▶ _Problema curto_
Identifique cada linha das entradas em que aparece a palavra "your" e copie essas linhas.

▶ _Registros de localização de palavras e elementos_
┄┄┄┄┄┄┄┄┄┄

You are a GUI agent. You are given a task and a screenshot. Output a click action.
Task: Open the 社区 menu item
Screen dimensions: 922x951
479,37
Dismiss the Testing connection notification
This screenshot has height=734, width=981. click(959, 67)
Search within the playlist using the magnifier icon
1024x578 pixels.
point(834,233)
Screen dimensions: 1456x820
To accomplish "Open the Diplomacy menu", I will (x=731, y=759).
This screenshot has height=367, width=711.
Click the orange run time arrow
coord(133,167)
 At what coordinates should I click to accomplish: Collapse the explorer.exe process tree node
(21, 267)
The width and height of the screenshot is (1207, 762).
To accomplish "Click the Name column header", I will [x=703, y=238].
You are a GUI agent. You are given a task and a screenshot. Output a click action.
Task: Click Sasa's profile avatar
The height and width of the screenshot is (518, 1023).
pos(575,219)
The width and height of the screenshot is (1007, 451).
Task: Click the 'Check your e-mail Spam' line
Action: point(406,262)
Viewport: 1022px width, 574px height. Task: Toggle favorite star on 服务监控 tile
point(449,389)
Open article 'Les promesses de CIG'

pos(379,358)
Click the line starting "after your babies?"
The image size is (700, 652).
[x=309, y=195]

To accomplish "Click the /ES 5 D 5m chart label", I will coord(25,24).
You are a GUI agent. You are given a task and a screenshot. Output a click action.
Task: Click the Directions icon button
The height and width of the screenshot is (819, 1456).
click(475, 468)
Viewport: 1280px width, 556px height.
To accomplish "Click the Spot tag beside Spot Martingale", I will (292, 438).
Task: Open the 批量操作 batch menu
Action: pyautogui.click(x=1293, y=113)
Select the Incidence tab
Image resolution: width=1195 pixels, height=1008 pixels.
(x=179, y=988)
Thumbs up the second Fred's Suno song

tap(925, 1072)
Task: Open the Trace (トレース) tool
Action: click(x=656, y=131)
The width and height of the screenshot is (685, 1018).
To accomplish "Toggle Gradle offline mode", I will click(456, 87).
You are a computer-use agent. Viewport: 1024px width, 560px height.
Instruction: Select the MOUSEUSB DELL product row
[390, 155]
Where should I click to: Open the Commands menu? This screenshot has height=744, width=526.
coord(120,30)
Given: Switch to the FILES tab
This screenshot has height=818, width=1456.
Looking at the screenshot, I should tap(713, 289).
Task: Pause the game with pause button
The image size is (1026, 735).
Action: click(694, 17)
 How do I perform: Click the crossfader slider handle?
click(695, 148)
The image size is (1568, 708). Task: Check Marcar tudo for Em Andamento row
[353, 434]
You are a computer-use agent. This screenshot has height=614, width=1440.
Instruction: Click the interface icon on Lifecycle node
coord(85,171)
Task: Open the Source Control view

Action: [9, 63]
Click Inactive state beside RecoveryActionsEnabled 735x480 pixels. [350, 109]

┄┄┄┄┄┄┄┄┄┄

▶ _Resposta abaixo_
Task: Click the 'Check your e-mail Spam' line
Click the line starting "after your babies?"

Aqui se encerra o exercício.